[Opening Dataset records section]

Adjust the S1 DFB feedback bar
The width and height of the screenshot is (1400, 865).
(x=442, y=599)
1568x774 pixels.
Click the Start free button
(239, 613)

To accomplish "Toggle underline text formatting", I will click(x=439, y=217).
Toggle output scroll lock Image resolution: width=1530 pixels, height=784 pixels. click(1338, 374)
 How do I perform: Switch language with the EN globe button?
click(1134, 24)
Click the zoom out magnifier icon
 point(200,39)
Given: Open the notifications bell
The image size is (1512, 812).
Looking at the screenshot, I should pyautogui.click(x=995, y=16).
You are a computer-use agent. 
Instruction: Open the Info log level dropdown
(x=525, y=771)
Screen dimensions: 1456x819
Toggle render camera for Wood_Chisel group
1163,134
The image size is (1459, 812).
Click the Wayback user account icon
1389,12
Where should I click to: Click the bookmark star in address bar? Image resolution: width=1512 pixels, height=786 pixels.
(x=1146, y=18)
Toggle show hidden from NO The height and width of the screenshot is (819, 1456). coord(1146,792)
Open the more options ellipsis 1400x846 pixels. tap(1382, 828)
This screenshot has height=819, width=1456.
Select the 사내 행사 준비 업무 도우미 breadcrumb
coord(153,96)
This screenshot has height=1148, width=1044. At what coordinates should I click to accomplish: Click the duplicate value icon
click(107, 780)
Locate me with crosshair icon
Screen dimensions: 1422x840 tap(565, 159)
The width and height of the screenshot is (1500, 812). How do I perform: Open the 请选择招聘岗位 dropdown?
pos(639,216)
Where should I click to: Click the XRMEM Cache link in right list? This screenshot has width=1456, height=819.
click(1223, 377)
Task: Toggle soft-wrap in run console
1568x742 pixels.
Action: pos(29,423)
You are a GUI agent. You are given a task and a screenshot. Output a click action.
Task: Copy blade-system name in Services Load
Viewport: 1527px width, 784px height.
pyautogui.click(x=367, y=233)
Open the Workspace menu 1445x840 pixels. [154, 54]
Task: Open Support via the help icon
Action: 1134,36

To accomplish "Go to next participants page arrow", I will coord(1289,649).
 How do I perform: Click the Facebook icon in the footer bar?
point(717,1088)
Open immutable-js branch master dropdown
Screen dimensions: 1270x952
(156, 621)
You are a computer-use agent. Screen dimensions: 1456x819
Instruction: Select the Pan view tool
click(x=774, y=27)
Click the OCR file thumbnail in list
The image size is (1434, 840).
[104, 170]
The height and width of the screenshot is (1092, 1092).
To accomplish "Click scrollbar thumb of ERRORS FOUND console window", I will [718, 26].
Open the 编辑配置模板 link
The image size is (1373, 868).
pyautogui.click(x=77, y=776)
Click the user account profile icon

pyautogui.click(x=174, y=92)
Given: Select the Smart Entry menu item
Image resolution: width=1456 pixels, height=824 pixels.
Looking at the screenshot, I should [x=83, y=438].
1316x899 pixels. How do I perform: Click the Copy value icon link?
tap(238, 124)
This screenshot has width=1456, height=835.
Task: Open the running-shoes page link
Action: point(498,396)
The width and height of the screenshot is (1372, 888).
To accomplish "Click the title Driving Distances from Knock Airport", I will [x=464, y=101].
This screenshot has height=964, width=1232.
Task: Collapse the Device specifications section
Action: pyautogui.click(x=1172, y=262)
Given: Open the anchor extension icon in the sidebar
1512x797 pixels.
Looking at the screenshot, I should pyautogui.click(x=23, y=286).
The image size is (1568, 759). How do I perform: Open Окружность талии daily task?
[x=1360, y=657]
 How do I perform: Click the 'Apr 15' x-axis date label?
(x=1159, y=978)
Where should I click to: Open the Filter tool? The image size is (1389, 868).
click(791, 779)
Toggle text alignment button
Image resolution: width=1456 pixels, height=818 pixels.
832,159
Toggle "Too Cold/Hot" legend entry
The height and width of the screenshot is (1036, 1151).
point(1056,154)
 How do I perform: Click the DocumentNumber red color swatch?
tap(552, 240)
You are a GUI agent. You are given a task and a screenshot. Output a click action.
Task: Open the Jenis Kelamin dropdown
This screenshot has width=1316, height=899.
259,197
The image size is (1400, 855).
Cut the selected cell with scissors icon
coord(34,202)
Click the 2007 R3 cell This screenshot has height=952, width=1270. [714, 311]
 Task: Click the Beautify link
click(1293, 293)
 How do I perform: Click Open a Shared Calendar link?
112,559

[Closing Dataset records section]

Work through the material and count the lines containing "agent". Answer with the number alone.

4